>> BEGIN

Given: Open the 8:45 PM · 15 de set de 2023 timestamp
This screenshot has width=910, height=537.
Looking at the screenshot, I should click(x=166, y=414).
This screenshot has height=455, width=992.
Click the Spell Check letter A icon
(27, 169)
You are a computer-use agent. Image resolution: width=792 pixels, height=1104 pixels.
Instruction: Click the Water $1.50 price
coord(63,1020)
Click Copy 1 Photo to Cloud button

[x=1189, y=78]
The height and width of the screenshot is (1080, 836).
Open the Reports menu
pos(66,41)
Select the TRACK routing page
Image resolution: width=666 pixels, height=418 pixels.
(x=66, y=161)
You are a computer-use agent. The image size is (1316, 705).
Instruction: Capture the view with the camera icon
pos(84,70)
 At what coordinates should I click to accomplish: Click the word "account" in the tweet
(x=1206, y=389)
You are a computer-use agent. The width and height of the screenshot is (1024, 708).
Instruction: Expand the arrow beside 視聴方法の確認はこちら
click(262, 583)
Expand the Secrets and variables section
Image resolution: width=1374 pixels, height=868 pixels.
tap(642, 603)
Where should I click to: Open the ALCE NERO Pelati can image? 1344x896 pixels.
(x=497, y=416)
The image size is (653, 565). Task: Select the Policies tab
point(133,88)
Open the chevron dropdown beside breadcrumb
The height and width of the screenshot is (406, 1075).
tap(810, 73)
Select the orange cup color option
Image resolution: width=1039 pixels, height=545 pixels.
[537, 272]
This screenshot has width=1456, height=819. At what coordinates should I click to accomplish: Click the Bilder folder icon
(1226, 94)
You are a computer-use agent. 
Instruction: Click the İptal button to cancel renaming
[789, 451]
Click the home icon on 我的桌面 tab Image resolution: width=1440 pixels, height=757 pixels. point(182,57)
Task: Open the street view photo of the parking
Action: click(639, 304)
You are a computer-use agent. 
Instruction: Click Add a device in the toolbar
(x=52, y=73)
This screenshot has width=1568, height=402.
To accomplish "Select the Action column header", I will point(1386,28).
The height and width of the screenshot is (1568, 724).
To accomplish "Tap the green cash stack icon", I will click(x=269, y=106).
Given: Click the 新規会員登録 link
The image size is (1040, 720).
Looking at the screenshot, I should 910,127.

>> END

Directions for this task: Transcribe all of the records above, reproducing each line exactly as it appears.

Solved problem:
Given: Open the 8:45 PM · 15 de set de 2023 timestamp
This screenshot has width=910, height=537.
Looking at the screenshot, I should click(x=166, y=414).
This screenshot has height=455, width=992.
Click the Spell Check letter A icon
(27, 169)
You are a computer-use agent. Image resolution: width=792 pixels, height=1104 pixels.
Instruction: Click the Water $1.50 price
coord(63,1020)
Click Copy 1 Photo to Cloud button

[x=1189, y=78]
The height and width of the screenshot is (1080, 836).
Open the Reports menu
pos(66,41)
Select the TRACK routing page
Image resolution: width=666 pixels, height=418 pixels.
(x=66, y=161)
You are a computer-use agent. The image size is (1316, 705).
Instruction: Capture the view with the camera icon
pos(84,70)
 At what coordinates should I click to accomplish: Click the word "account" in the tweet
(x=1206, y=389)
You are a computer-use agent. The width and height of the screenshot is (1024, 708).
Instruction: Expand the arrow beside 視聴方法の確認はこちら
click(262, 583)
Expand the Secrets and variables section
Image resolution: width=1374 pixels, height=868 pixels.
tap(642, 603)
Where should I click to: Open the ALCE NERO Pelati can image? 1344x896 pixels.
(x=497, y=416)
The image size is (653, 565). Task: Select the Policies tab
point(133,88)
Open the chevron dropdown beside breadcrumb
The height and width of the screenshot is (406, 1075).
tap(810, 73)
Select the orange cup color option
Image resolution: width=1039 pixels, height=545 pixels.
[537, 272]
This screenshot has width=1456, height=819. At what coordinates should I click to accomplish: Click the Bilder folder icon
(1226, 94)
You are a computer-use agent. 
Instruction: Click the İptal button to cancel renaming
[789, 451]
Click the home icon on 我的桌面 tab Image resolution: width=1440 pixels, height=757 pixels. point(182,57)
Task: Open the street view photo of the parking
Action: click(639, 304)
You are a computer-use agent. 
Instruction: Click Add a device in the toolbar
(x=52, y=73)
This screenshot has width=1568, height=402.
To accomplish "Select the Action column header", I will point(1386,28).
The height and width of the screenshot is (1568, 724).
To accomplish "Tap the green cash stack icon", I will click(x=269, y=106).
Given: Click the 新規会員登録 link
The image size is (1040, 720).
Looking at the screenshot, I should 910,127.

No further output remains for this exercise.